Monday, April 2, 2012

Why Did Jesus Die? Part 3


Understanding The Language of Sacrifice

The death of the Maccabean martyrs was seen by some Jews, before and during the life of Jesus, as having the same power as the Temple sacrifices. I have suggested in previous blogs that this is a primary background for the disciples' seeing Jesus’ death as a once-for-all martyr’s sacrifice "for our sins." The emphasis in such a belief is not on blood, or even death itself, but on the self-offering of a life in obedience to God, even if it sometimes leads to death.

As St. Gregory of Nazianzus, the great 4th century theological tells us:

“It is inconceivable that God should have
found pleasure in the blood of his only son.”

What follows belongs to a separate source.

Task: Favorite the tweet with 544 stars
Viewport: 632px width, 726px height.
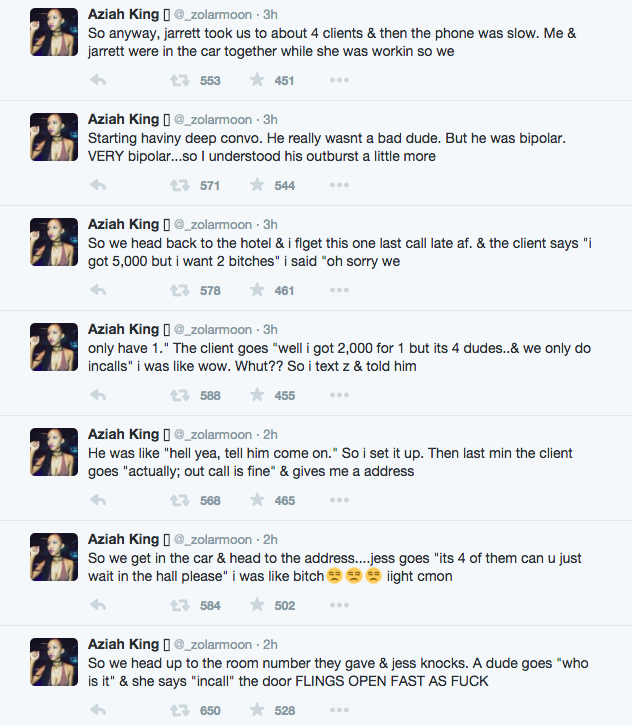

The sacrificial language of the New Testament is neither about propitiating the wrath of God, nor about currying favor, but rather stands in a long line of development stretching back into prophetic Israelite religion which holds that “to obey is better than sacrifice." Already in the prophets there is a vitriolic attack on the use of sacrifice to propitiate God’s wrath or buy God’s pleasure. The prophets believe do not believe that sacrificial rituals do any good to deliver one from sin’s consequences. The only remedy is turning from destructive behavior:

“I hate, I despise your festivals, and I take no delight in your solemn assemblies.Even though you offer me your burnt offerings and grain offerings, I will not accept them.But let justice roll down like waters, and righteousness like an ever-flowing stream”
(see Amos 5:21-25).

The Alexandrian Jew Jesus ben Sirach (author of “Ecclesiasties” so called because it was a favority “Church Book”) carries this theme forward by declaring “As water extinguishes a blazing fire, so almsgiving atones for sin” (Sirach 3:30). The unknown writer of Tobit says, “Indeed, almsgiving, for all who practice it, is an excellent offering in the presence of the Most High” (Tobit 4:11). It is living a moral, God-like life in the community that is “the sacrifice,” especially when we reach out in charity to those in need. There are similar developments among Greek and Roman philosophers explaining the “spiritual” meaning of their temple sacrifices.

It is not surprising, then, to hear St. Paul describing his own self-giving and the generosity of others in sacrificial-language terms when he commends the Philippians for some gifts they have sent him: “I have been paid in full through the gifts you sent me, a fragrant offering, a sacrifice acceptable and pleasing to God” (Philippians 4:18). Likewise, he speaks of his own imprisonment in the extravagant language of his Mediterranean culture: “I am being poured out as a libation over the sacrifice and offering of your faith” (Philippians 2:7).

Christ’s gift of his whole life, not just his death, as an outreach of God’s love for us. When Jesus says he has come to “give my life as a ransom for many” he does so in this context—to give his whole life as a whole act of obedience to God’s reconciling love.